Tuesday, April 3, 2012

"Guidebook to False Confessions"

I have clipped a few paragraphs to get you interested.....


The CIA claimed Zubaydah, who at the time was being held at a black site prison in Thailand, was "withholding imminent threat information during the initial interrogation sessions," according to documents released by the Senate Intelligence Committee in April 2009.
So, "attorneys from the CIA's Office of General Counsel [including the agency's top lawyer John Rizzo] met with the Attorney General [John Ashcroft], the National Security Adviser [Rice], the Deputy National Security Adviser [Stephen Hadley], the Legal Adviser to the National Security Council [John Bellinger], and the Counsel to the President [Alberto Gonzales] in mid-May 2002 to discuss the possible use of alternative interrogation methods that differed from the traditional methods used by the U.S."
One of the key documents handed out to Bush officials at this meeting, and at Principals Committee sessions chaired by Rice that took place between May and July 2002, was a 37-page instructional manual that contained detailed descriptions of seven of the ten techniques that ended up in the legal opinion widely referred to as the "torture memo," drafted by Justice Department Office of Legal Counsel (OLC) attorney John Yoo and signed by his boss, Jay Bybee, three months later.

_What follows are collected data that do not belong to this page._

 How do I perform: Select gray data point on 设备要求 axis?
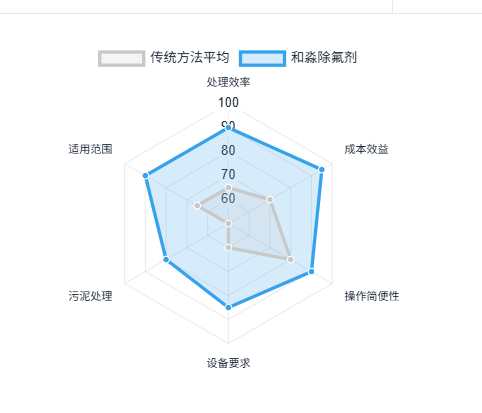(228, 247)
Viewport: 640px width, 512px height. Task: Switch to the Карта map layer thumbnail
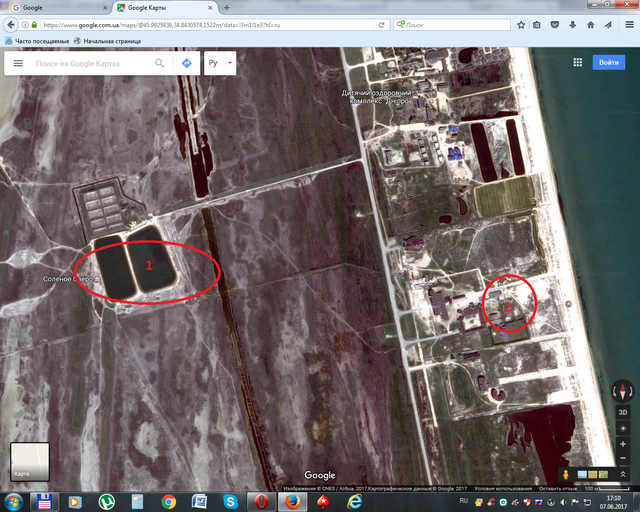[x=29, y=461]
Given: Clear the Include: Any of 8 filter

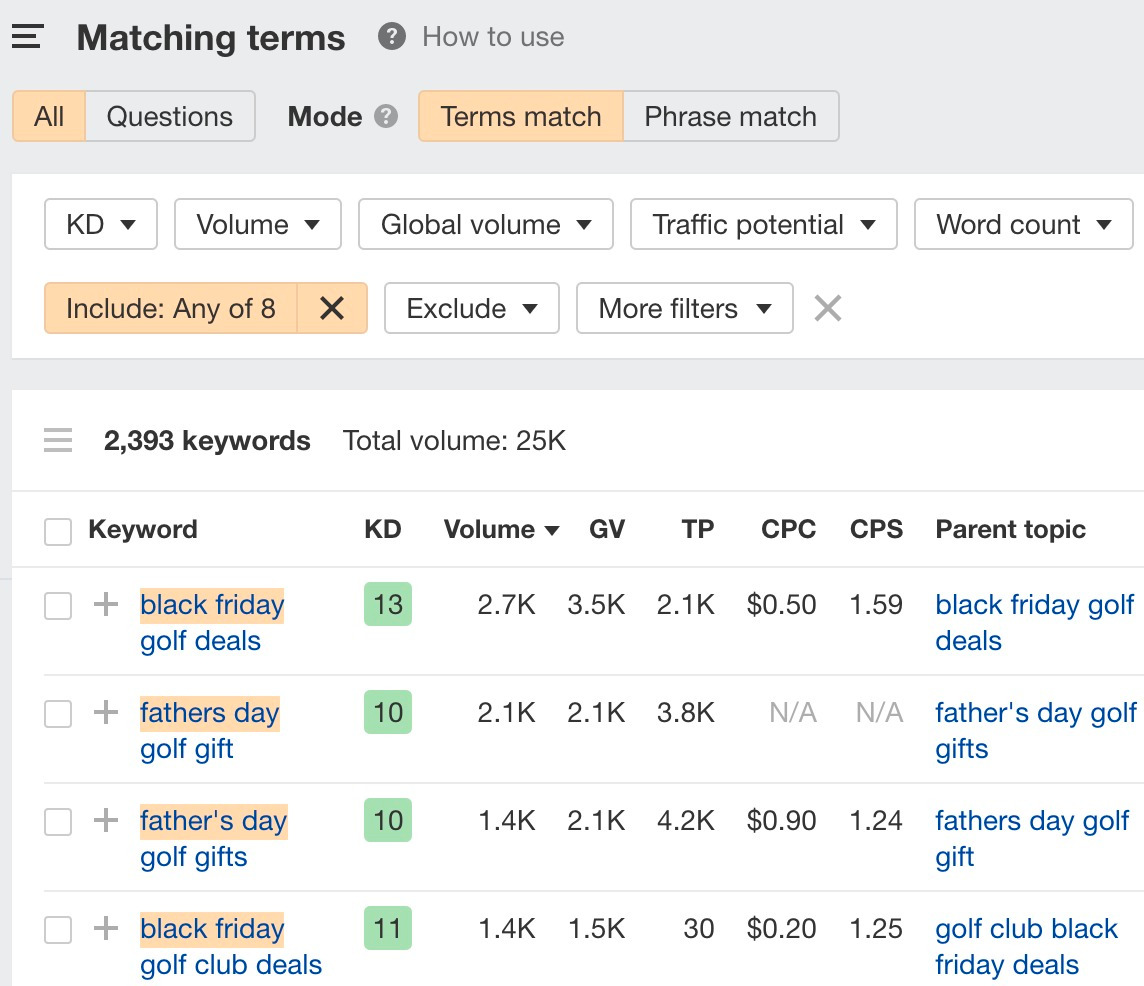Looking at the screenshot, I should coord(332,309).
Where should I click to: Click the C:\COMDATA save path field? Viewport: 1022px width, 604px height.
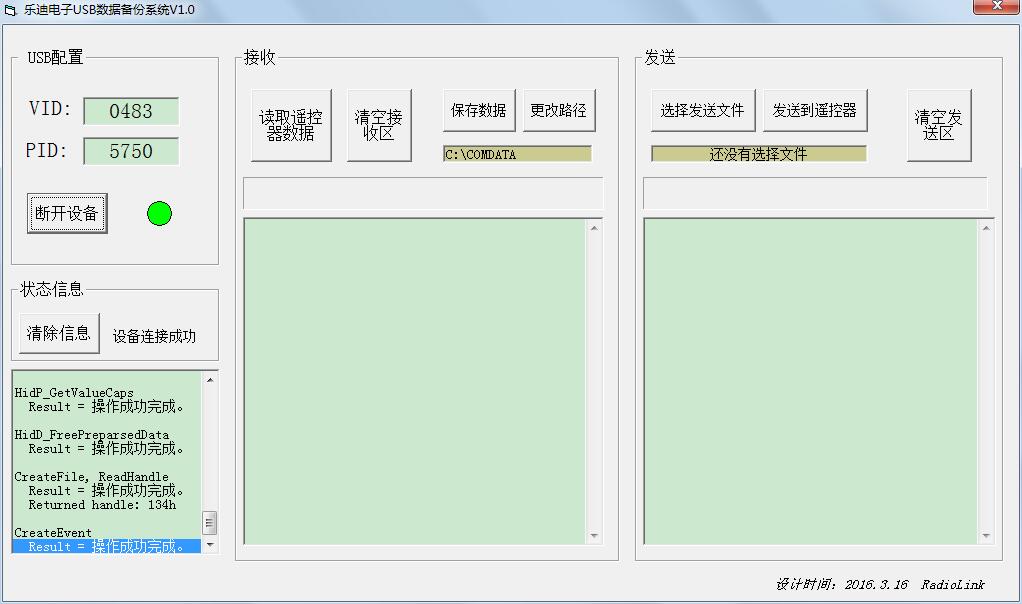point(518,154)
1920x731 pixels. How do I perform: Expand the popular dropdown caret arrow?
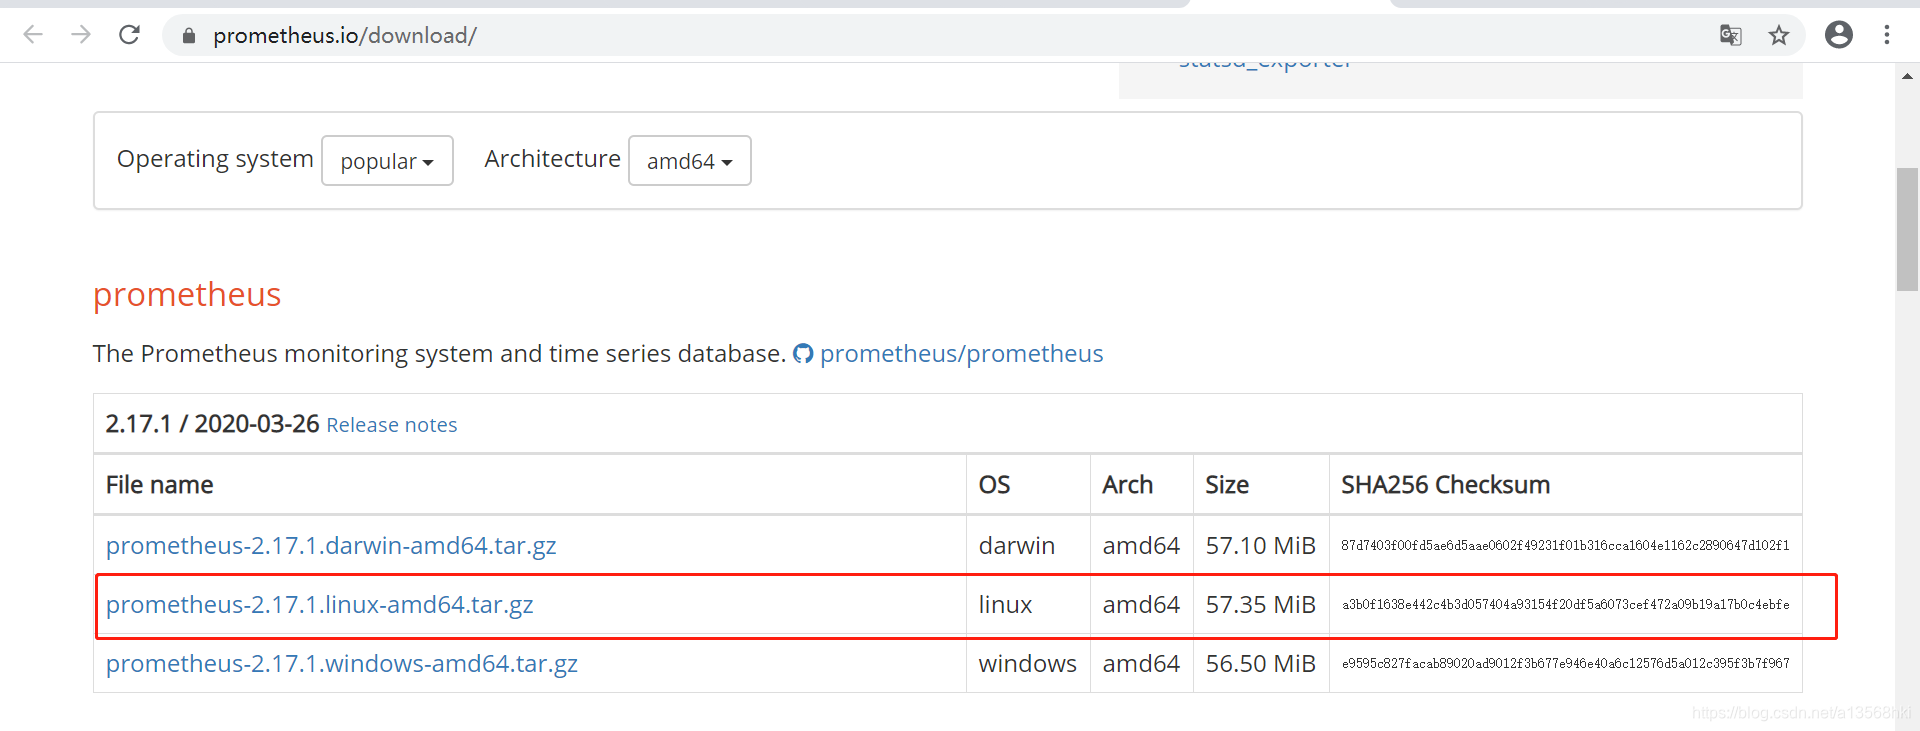point(430,161)
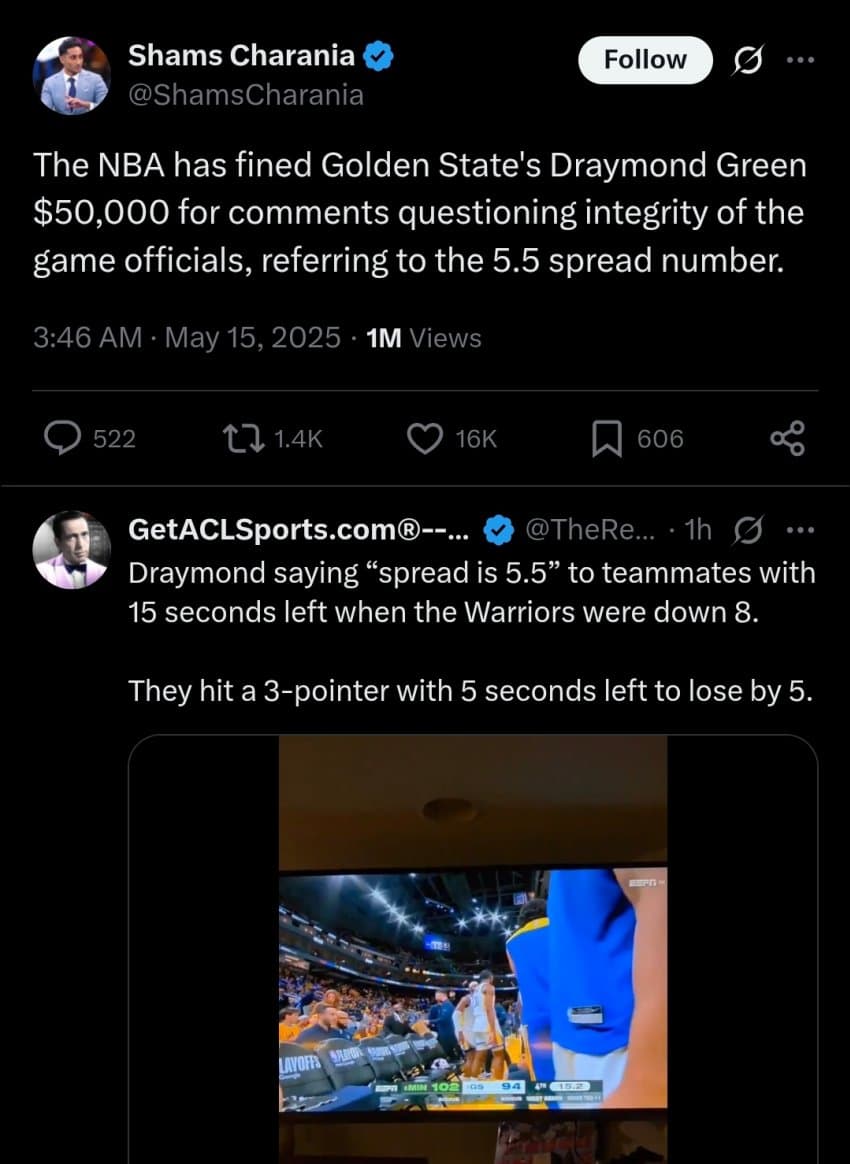
Task: Click the reply's verified badge
Action: click(497, 531)
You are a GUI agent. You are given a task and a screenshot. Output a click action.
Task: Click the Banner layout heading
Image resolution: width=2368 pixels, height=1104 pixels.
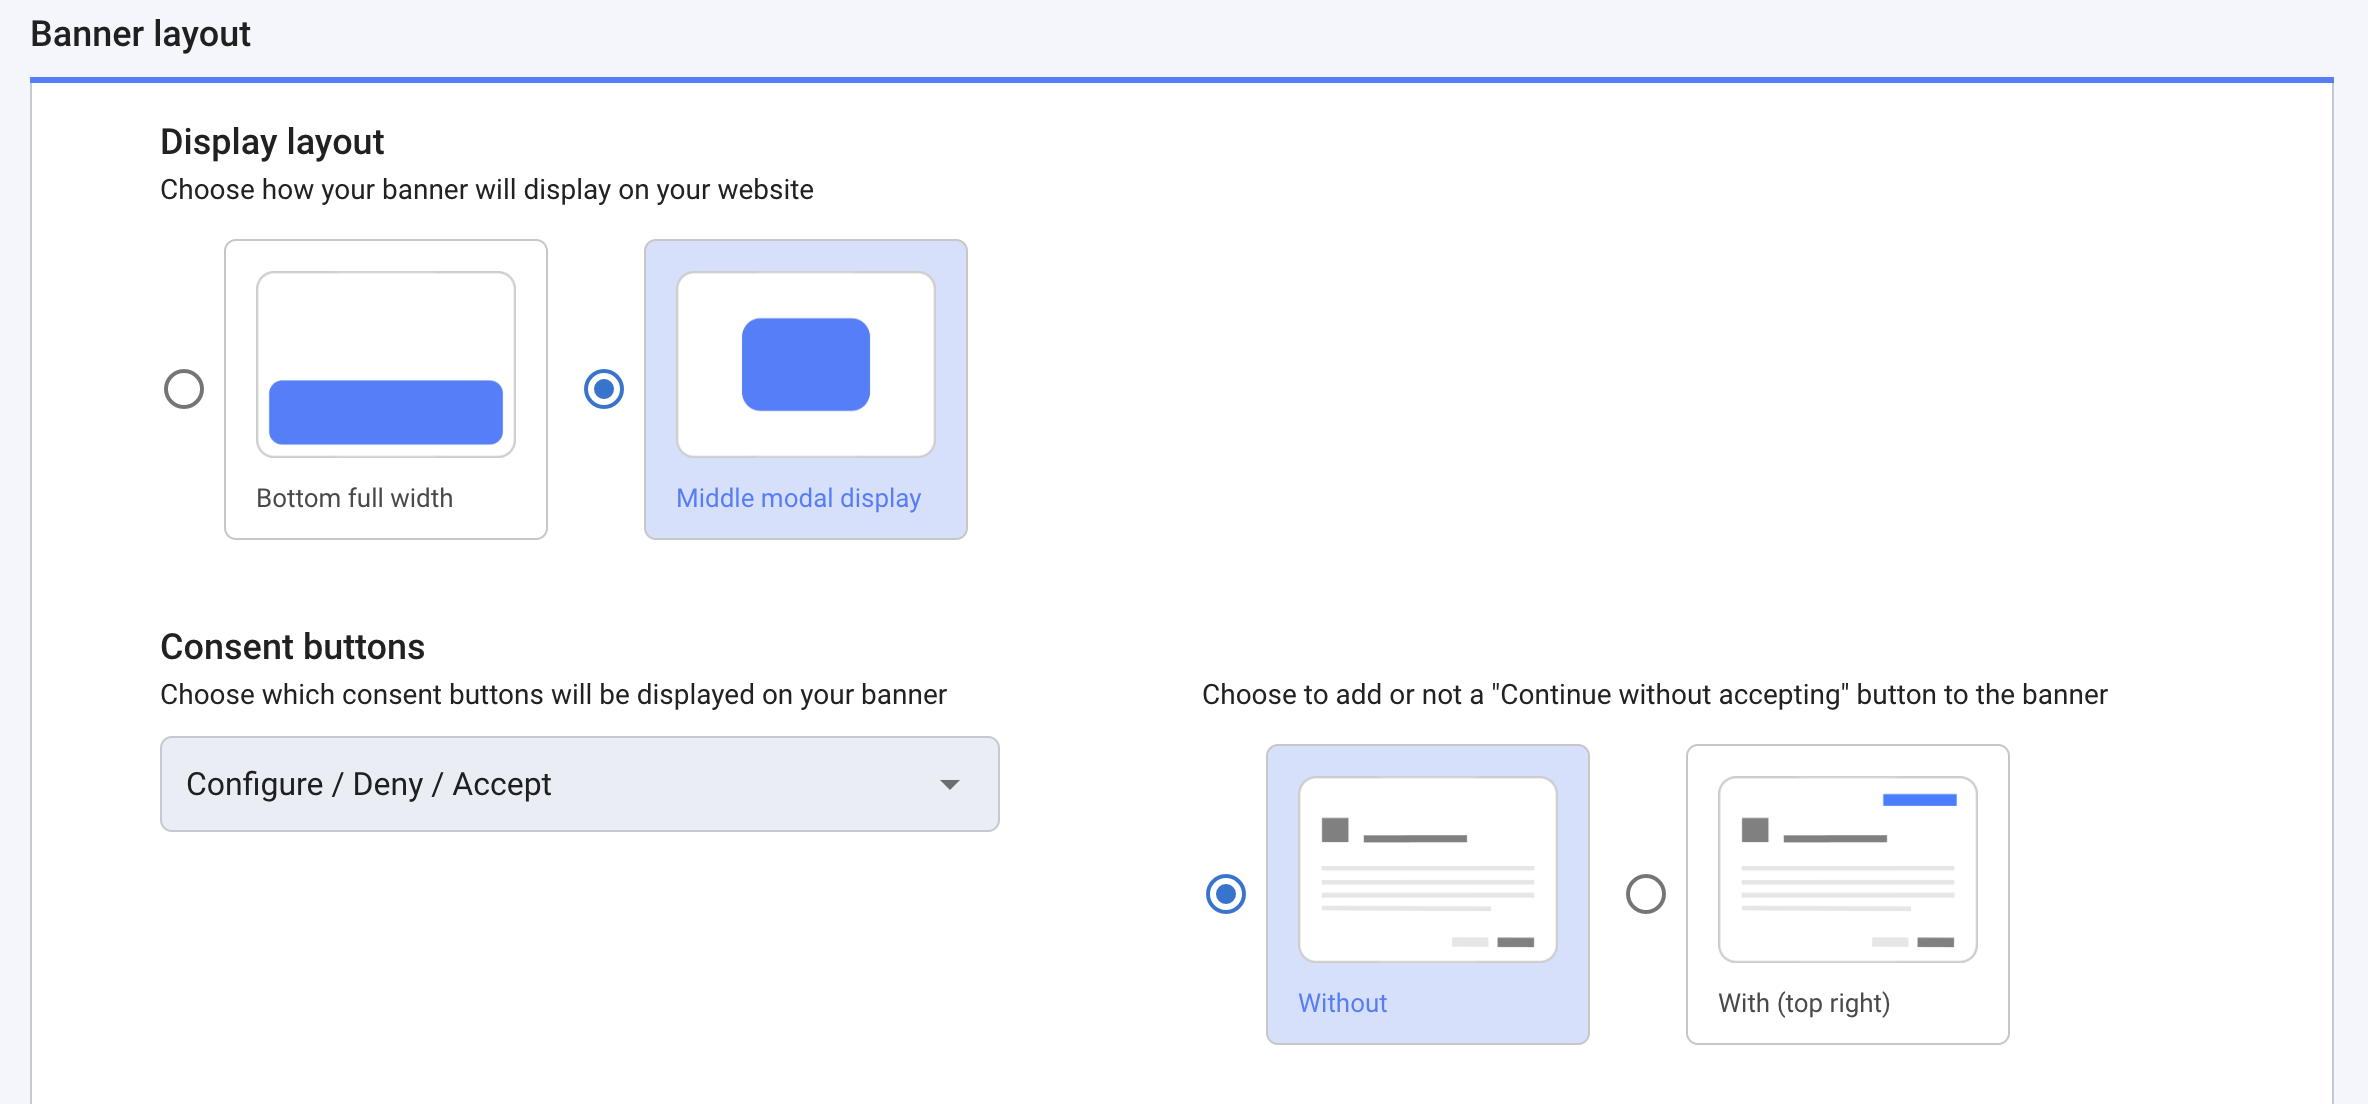(140, 33)
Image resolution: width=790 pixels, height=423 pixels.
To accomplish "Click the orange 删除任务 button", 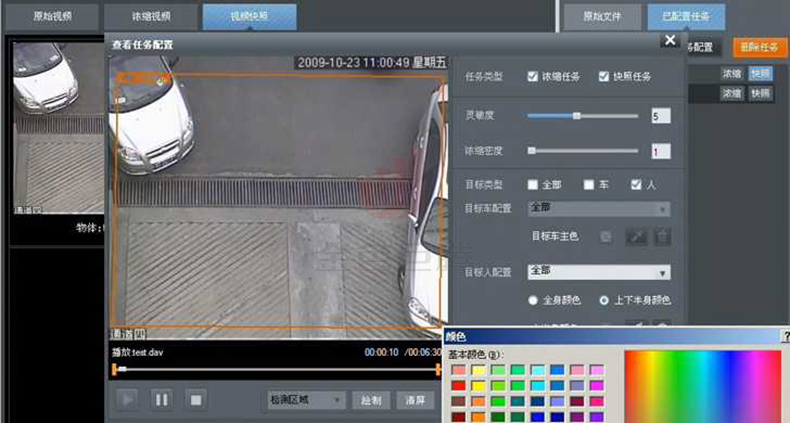I will click(x=759, y=47).
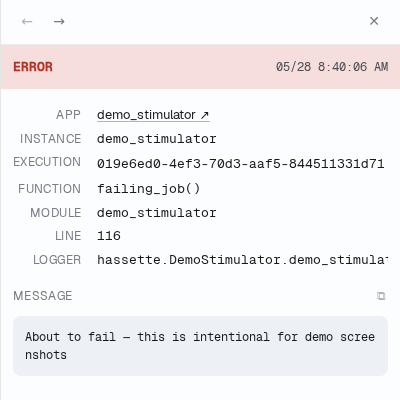This screenshot has width=400, height=400.
Task: Click the truncated logger name value
Action: tap(242, 260)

According to Rice, Yoo had attended the Principals Committee meetings and participated in discussions about Zubaydah's torture.
That instructional manual, referred to as "Pre-Academic Laboratory (PREAL) Operating Instructions," has just been released by the Department of Defense under the Freedom of Information Act (FOIA). The document sheds additional light on the origins of the Bush administration's torture policy and for the first time describes exactly what methods of torture Bush officials had discussed - and subsequently approved - for Zubaydah in May 2002.